Kolejna, 65. już gala Konfrontacji Sztuk Walki odbędzie się już w piątek 18 grudnia w Gliwicach. W walce wieczoru dojdzie do długo wyczekiwanego pojedynku prawdziwej legendy federacji Mameda Chalidowa z dzierżącym pas mistrzowski w wadze średniej Roberto Soldiciem. Dla Polaka będzie to powrót do klatki KSW po ponad rocznej przerwie.
Ostatni pojedynek stoczył bowiem 10 października 2020 roku na gali KSW 55 w łódzkiej Atlas Arenie. Pokonał wtedy w rewanżowym pojedynku Brytyjczyka Scotta Askhama przez KO już w pierwszej rundzie.

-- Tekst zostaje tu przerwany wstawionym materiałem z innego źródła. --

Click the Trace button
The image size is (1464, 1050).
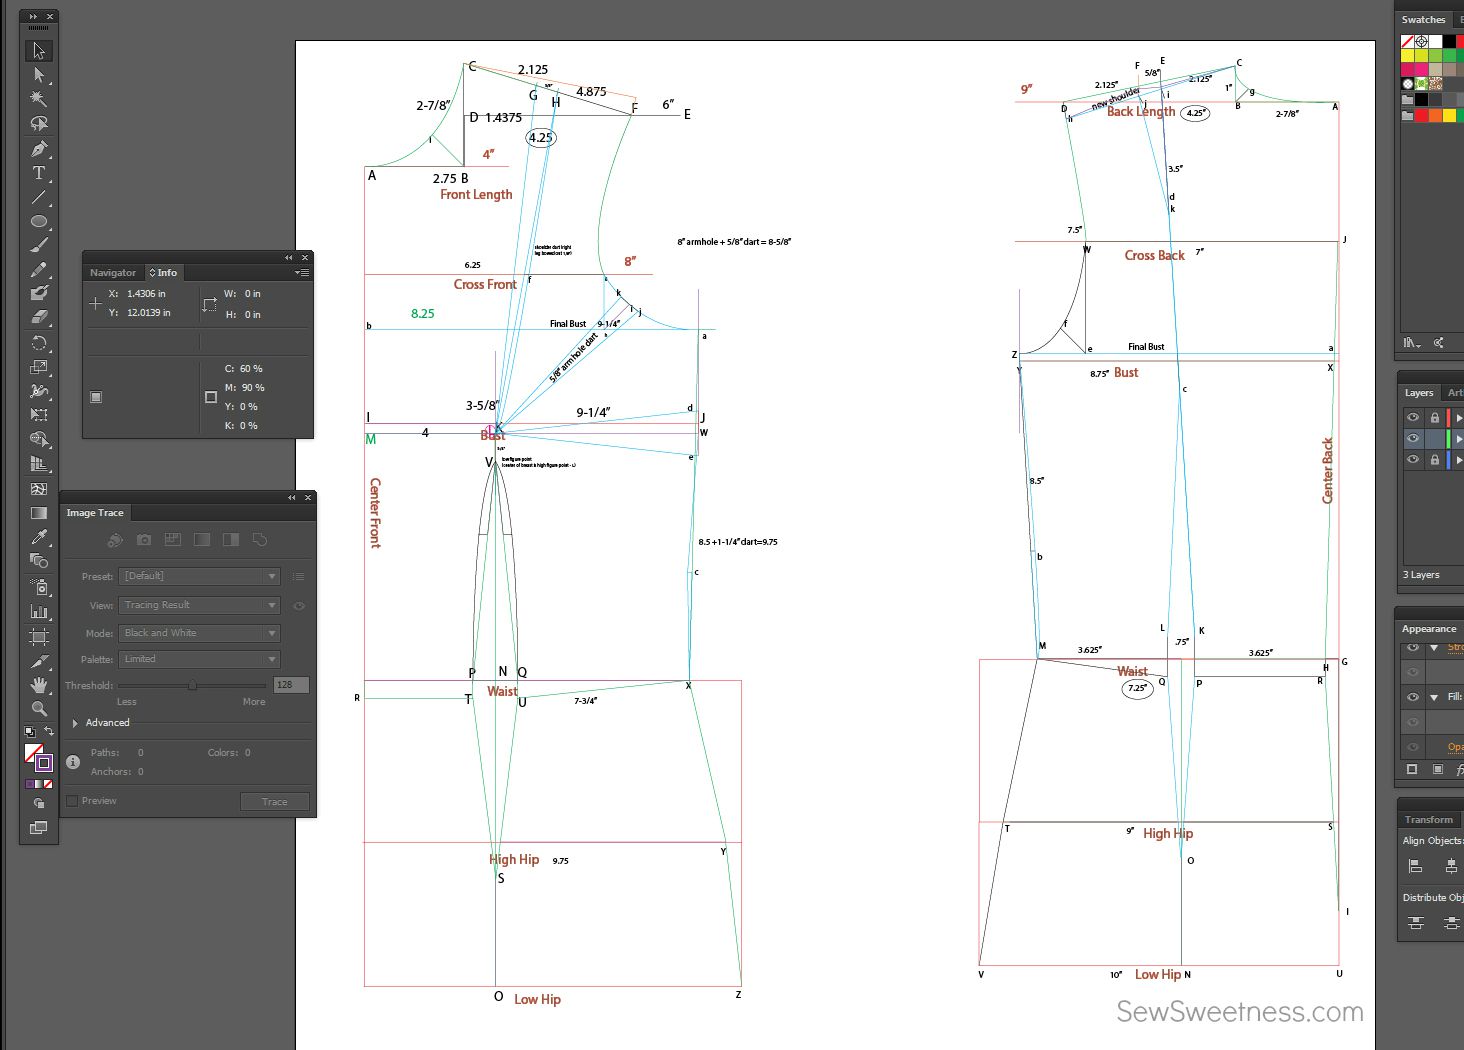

Soldić natomiast ostatni raz był widziany w klatce we wrześniu na gali KSW 63. Chorwat pokonał wtedy przez TKO Czecha Patrika Kincla i obronił swój pas mistrzowski w wadze półśredniej.
Więcej treści sportowych znajdziesz też na Gazeta.pl
W co-main evencie gali zobaczymy natomiast pojedynek o pas mistrzowski KSW w wadze piórkowej. Powalczą o niego Salhadine Parnasse z Danielem Torresem, który miał bronić tytułu, ale nie zmieścił się w limicie wagowym. Oznacza to, że nawet w przypadku wygranej Austriak go nie odzyska. Jeśli jednak pojedynek wygra Salhadine Parnasse, zostanie nowym mistrzem KSW.